Aim of the exercise — In the records below, find each line containing the word "agent" and copy it.

== Segment start ==

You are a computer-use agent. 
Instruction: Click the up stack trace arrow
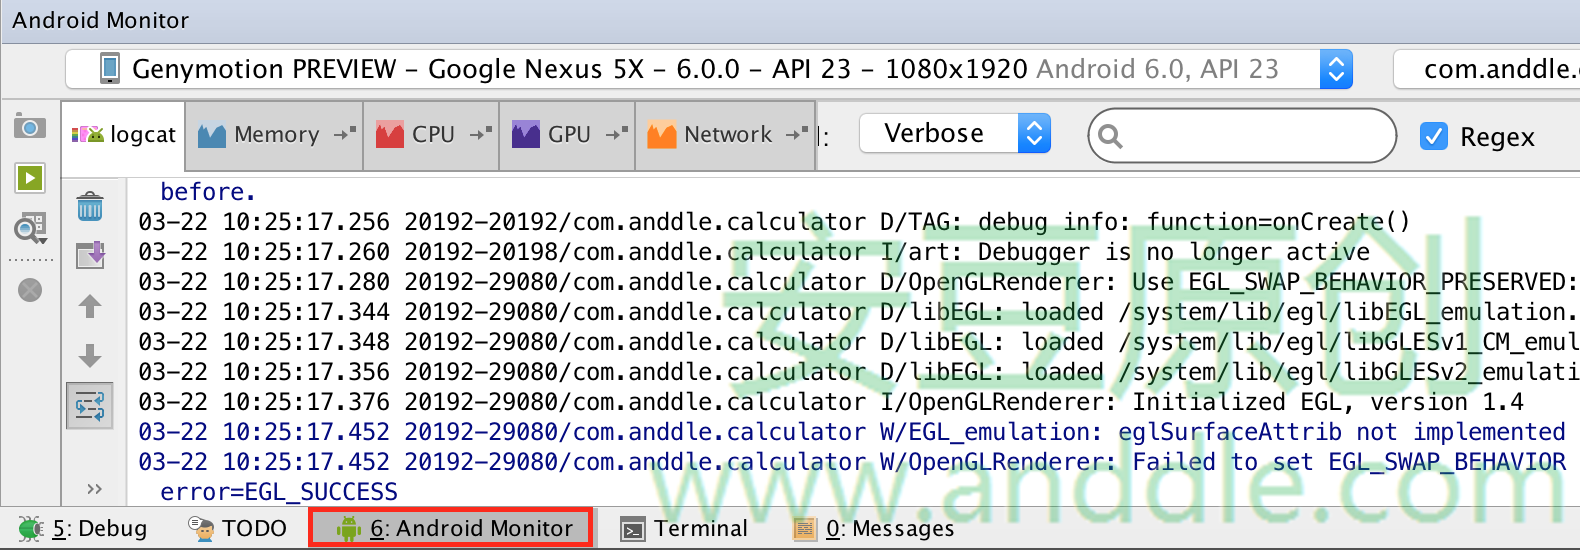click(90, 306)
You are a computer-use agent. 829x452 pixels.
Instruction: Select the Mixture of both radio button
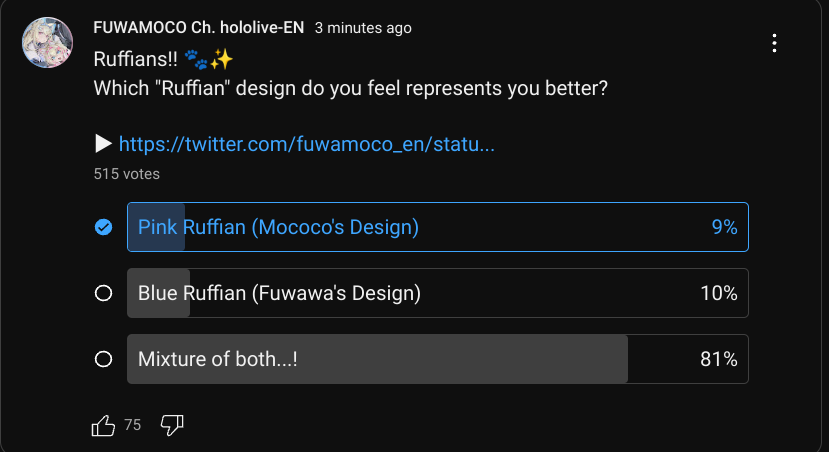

== Segment end ==

Result for this task —
You are a computer-use agent. 
You are a computer-use agent. 829x452 pixels.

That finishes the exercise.